> It can't model the generative process of the humans who created those training set samples because that generative process has different inputs - sensory ones (in addition to auto-regressive ones).
I think that’s too strong a statement. I would say that it’s very constrained in its ability to model that, but not having access to the same inputs doesn’t mean you can’t model a process.
For example, we model hurricanes based on measurements taken from satellites. Those aren’t the actual inputs to the hurricane itself, but abstracted correlates of those inputs. An LLM does have access to correlates of the inputs to human writing, i.e. textual descriptions of sensory inputs.
Brilliant analogy.
And we can imagine that, in a sci-fi world where some super-being could act on a scale that would allow it to perturb the world in a fashion amenable to causing hurricanes, the hurricane model could be substantially augmented, for the same reason motor babbling in an infant leads to fluid motion as a child.
What has been a revelation to me is how, even peering through this dark glass, titanic amounts of data allow quite useful world models to emerge, even if they're super limited -- a type of "bitter lesson" that suggests we're only at the beginning of what's possible.

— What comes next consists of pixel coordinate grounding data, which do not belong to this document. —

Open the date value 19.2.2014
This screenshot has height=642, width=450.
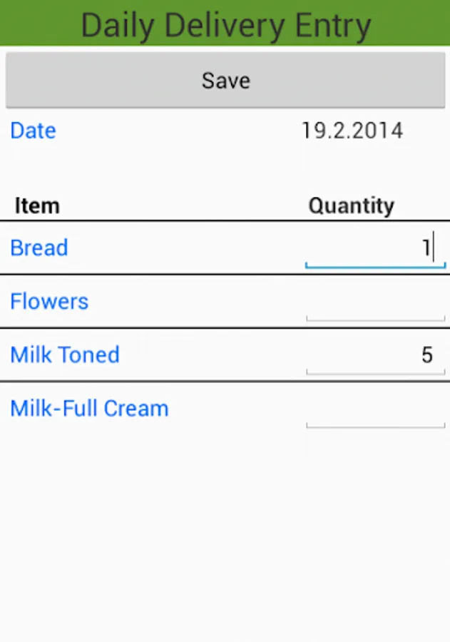(x=352, y=131)
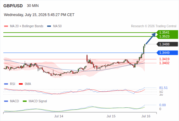Image resolution: width=179 pixels, height=121 pixels.
Task: Click the Jul 14 date marker
Action: click(59, 116)
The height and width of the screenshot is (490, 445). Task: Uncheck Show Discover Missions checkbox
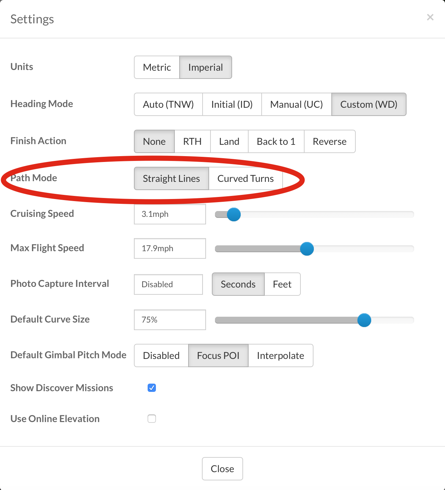pyautogui.click(x=152, y=388)
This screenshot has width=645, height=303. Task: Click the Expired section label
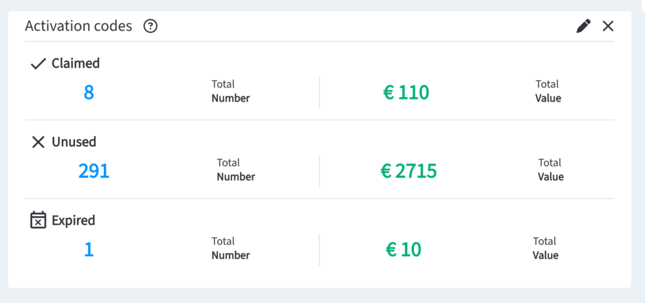(73, 220)
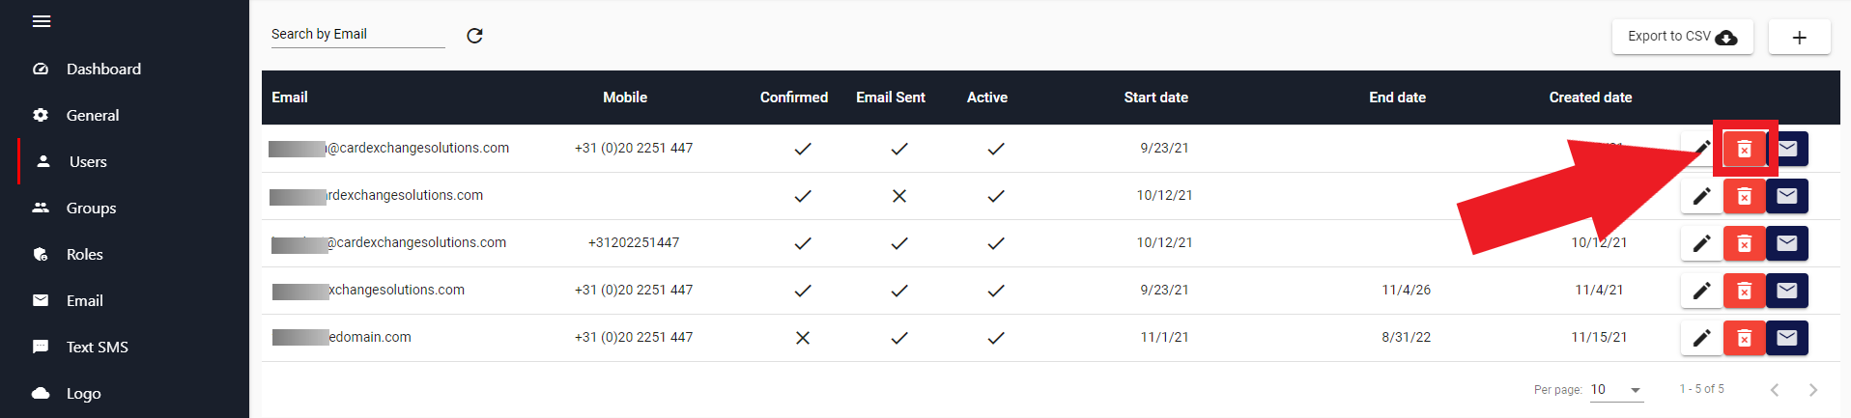
Task: Send email to the 11/4/26 end-date user
Action: click(1787, 291)
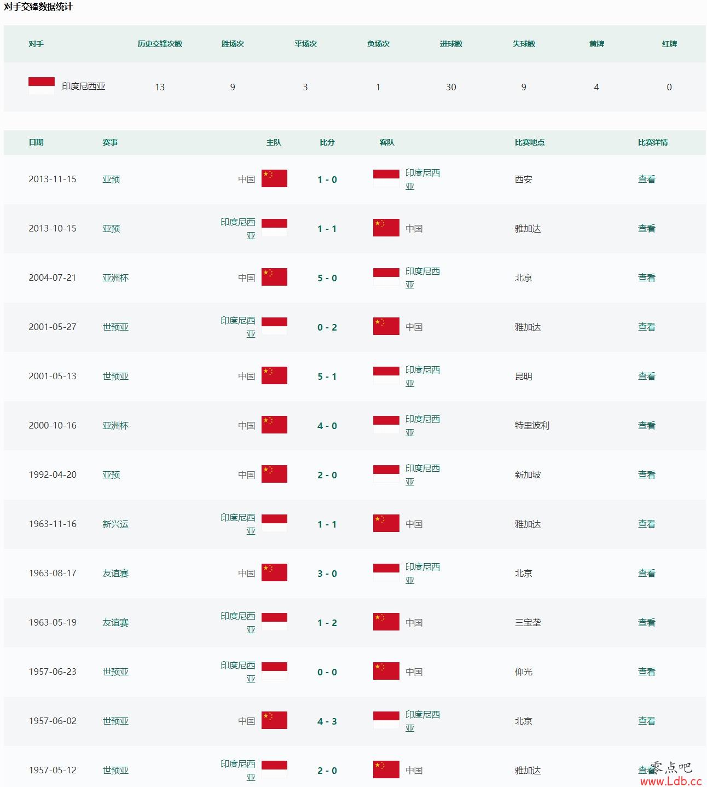The image size is (707, 787).
Task: View 查看 details for 1992-04-20 match
Action: 646,474
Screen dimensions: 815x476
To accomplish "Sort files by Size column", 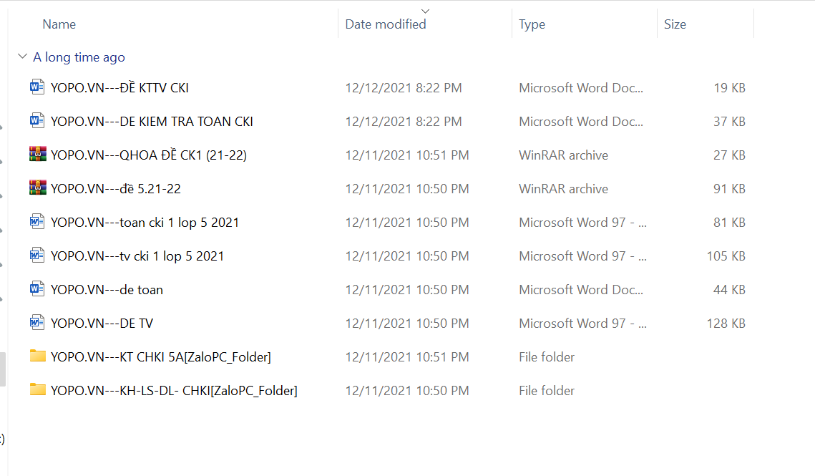I will [x=675, y=24].
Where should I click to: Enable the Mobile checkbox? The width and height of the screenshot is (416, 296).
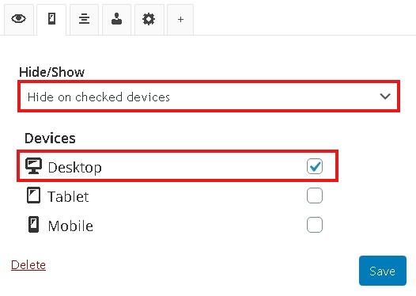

I expect robotics + LLM to drive the next big breakthroughs, perhaps w/ virtual worlds [1] as an intermediate step.
Indeed. If you provided a talented individual with a sufficient quantity and variety of video streams of travels in a city (like New York), that person would be able to draw you a map.
You can model a generative process, but it's necessarily an auto-regressive generative process, not the same as the originating generative process which is based on the external world.
Human language, and other actions, exist on a range from almost auto-regressive (generating a stock/practiced phrase such as "have a nice day") to highly interactive ones. An auto-regressive model is obviously going to have more success modelling an auto-regressive generative process.
Weather prediction is really a good case of the limitation of auto-regressive models, as well as models that don't accurately reflect the inputs to the process you are attempting to predict. "There's a low pressure front coming in, so the weather will be X, same as last time", works some of the time. A crude physical weather model based on limited data points, such as weather balloon inputs, or satellite observation of hurricanes, also works some of the time. But of course these models are sometimes hopelessly wrong too.
My real point wasn't about the lack of sensory data, even though this does force a purely auto-regressive (i.e. wrong) model, but rather about the difference between a passive model (such as weather prediction), and an interactive one.